In cases where a fibroid is in the lower uterine segment and a C-section is already being performed, surgeons sometimes remove the fibroid at the same time. This isn’t routine, however, because removing fibroids from a pregnant uterus increases the risk of heavy bleeding. The decision depends on the fibroid’s specific location and whether it’s obstructing the surgical delivery itself.

Vitamin D and Fibroid Growth

One area of growing interest is the relationship between vitamin D levels and fibroid behavior. A large prospective study tracking women over several years found that having adequate vitamin D levels (at least 20 ng/ml in the blood) was associated with roughly a 10% reduction in fibroid growth rate compared to women with lower levels.
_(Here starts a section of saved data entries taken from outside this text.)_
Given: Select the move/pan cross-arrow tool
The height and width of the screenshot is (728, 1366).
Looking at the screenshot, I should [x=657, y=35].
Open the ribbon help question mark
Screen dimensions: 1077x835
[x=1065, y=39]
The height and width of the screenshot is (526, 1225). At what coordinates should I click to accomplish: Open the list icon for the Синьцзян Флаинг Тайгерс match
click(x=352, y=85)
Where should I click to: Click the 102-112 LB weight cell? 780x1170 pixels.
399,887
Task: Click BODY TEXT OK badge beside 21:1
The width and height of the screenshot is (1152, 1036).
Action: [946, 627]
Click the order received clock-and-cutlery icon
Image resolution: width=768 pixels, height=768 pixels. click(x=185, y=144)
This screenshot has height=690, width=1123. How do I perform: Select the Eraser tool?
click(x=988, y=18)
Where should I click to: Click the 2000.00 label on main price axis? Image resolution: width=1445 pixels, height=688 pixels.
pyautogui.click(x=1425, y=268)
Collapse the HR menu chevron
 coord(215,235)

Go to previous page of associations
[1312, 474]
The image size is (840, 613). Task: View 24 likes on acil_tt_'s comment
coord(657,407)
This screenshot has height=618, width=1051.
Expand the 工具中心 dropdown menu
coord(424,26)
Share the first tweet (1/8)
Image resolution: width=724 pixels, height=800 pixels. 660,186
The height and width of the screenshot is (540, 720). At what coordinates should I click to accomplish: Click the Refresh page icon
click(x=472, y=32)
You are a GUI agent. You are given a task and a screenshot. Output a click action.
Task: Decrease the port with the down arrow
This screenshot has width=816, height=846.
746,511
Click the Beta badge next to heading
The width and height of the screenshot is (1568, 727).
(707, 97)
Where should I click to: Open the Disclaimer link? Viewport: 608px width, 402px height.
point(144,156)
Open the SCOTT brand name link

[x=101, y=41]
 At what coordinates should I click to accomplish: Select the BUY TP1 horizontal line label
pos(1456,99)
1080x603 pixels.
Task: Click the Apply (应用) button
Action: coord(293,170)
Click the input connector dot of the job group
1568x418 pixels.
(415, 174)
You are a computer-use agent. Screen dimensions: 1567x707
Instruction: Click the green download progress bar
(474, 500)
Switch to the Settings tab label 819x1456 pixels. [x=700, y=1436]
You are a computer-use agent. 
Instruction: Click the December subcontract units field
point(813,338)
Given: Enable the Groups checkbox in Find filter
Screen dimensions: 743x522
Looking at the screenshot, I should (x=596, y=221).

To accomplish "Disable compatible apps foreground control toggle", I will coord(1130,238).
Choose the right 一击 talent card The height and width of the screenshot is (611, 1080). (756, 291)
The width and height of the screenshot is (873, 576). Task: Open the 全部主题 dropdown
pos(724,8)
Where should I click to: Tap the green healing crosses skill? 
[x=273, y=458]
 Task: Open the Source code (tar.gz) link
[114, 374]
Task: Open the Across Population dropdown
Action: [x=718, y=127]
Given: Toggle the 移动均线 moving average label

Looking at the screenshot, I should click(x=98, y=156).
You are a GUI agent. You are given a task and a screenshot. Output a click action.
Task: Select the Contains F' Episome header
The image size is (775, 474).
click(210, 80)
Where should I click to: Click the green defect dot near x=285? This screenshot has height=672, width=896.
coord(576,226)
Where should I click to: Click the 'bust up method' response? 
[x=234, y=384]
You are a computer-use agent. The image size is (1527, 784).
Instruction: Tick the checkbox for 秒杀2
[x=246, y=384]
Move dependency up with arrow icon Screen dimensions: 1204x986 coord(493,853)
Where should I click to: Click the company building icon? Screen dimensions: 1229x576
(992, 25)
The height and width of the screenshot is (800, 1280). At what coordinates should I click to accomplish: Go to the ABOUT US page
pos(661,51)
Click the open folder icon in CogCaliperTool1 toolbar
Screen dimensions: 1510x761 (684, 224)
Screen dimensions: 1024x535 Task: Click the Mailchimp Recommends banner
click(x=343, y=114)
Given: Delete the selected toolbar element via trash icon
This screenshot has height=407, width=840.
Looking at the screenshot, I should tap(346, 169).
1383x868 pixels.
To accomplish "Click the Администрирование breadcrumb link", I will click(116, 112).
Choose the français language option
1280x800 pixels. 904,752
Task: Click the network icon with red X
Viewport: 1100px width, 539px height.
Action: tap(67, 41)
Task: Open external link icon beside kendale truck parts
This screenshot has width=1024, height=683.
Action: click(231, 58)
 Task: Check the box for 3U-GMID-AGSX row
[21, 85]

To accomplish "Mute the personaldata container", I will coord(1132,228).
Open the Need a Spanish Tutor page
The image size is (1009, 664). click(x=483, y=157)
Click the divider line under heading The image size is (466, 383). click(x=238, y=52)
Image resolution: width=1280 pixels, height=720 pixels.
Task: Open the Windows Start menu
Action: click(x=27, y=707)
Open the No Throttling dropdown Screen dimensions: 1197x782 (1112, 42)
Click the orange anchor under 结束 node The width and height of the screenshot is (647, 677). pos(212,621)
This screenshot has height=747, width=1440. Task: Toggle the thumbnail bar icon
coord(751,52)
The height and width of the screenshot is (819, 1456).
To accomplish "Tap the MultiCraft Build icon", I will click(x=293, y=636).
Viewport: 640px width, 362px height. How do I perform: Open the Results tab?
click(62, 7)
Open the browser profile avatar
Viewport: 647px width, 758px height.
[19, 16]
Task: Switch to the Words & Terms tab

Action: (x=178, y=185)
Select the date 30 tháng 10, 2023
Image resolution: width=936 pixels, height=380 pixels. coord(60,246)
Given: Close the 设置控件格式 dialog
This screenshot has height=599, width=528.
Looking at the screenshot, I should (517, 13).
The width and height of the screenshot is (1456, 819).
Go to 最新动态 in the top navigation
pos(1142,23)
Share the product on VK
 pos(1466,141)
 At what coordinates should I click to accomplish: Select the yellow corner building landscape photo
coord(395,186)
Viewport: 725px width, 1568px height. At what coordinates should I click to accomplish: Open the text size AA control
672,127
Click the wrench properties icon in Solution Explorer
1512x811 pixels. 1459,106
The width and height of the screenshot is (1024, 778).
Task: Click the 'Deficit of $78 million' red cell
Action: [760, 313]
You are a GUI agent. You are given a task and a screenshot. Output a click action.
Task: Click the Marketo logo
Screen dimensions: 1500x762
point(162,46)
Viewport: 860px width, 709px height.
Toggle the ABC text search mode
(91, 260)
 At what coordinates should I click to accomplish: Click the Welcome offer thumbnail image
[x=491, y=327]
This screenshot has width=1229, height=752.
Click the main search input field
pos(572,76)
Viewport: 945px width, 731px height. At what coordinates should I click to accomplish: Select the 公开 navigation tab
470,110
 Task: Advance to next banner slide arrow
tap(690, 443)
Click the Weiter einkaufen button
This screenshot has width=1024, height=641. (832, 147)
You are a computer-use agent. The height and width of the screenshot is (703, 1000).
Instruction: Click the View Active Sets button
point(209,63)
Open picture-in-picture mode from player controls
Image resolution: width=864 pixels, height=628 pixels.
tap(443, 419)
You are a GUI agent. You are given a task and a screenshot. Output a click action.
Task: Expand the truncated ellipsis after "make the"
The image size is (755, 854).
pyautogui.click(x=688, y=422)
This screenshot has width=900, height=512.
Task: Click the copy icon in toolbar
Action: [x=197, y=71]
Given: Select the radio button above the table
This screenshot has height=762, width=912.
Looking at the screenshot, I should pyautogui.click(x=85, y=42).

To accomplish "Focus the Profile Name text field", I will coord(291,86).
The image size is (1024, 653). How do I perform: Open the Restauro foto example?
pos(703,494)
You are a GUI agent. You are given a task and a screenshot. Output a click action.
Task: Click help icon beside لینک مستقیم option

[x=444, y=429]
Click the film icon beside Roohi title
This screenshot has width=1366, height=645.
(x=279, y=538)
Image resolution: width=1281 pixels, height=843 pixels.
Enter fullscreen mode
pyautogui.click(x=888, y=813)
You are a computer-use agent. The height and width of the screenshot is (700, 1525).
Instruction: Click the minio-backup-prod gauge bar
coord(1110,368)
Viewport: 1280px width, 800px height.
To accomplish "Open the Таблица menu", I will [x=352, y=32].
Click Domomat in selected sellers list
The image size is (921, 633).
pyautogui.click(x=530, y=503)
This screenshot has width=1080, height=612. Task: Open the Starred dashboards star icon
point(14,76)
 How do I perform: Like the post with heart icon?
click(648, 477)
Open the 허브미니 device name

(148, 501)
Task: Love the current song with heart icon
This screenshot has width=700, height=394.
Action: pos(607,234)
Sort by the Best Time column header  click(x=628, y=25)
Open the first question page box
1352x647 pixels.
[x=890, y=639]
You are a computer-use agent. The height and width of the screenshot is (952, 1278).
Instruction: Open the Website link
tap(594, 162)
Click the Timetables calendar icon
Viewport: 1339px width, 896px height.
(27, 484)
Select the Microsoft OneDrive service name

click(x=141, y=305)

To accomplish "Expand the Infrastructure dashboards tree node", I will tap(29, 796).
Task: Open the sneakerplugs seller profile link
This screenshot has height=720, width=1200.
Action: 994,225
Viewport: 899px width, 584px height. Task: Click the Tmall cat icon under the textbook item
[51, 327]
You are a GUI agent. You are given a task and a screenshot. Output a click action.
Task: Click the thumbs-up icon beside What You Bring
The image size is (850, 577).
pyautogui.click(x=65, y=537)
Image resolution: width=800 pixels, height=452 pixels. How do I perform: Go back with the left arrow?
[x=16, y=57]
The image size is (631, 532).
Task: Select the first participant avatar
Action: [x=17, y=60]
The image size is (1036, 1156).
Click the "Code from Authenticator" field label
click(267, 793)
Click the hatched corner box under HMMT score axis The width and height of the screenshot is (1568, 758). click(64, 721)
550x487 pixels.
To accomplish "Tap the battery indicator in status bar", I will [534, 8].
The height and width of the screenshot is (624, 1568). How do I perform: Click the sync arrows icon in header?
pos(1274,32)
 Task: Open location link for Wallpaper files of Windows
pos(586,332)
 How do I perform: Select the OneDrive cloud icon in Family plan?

Women with levels above 30 ng/ml showed an even more promising pattern: a 22% lower chance of developing new fibroids and a 32% higher chance of existing fibroids disappearing entirely.

These findings come from a general population study, not one conducted specifically during pregnancy. But vitamin D supplementation is considered safe during pregnancy and is already recommended for fetal bone development. If your levels are low, bringing them up to an adequate range may offer a modest benefit for fibroid management alongside its other well-established benefits. Your prenatal bloodwork can reveal whether you’re deficient.

Natural Shrinkage After Delivery

The most significant fibroid shrinkage happens on its own after you give birth. Once pregnancy hormones drop, fibroids lose a major growth stimulus. A study published in the American Journal of Obstetrics and Gynecology found that 72% of women experienced greater than 50% reduction in total fibroid volume within three to six months postpartum. That’s a dramatic decrease that happens without any intervention.

This postpartum regression is the reason many providers recommend a “watch and wait” approach during pregnancy. The fibroids that seem alarming at 30 weeks may be half their size or smaller by the time your baby is six months old. For women whose fibroids do remain large or symptomatic after delivery, the full range of treatment options, including medication, minimally invasive procedures, and surgery, becomes available again once pregnancy and breastfeeding considerations are resolved.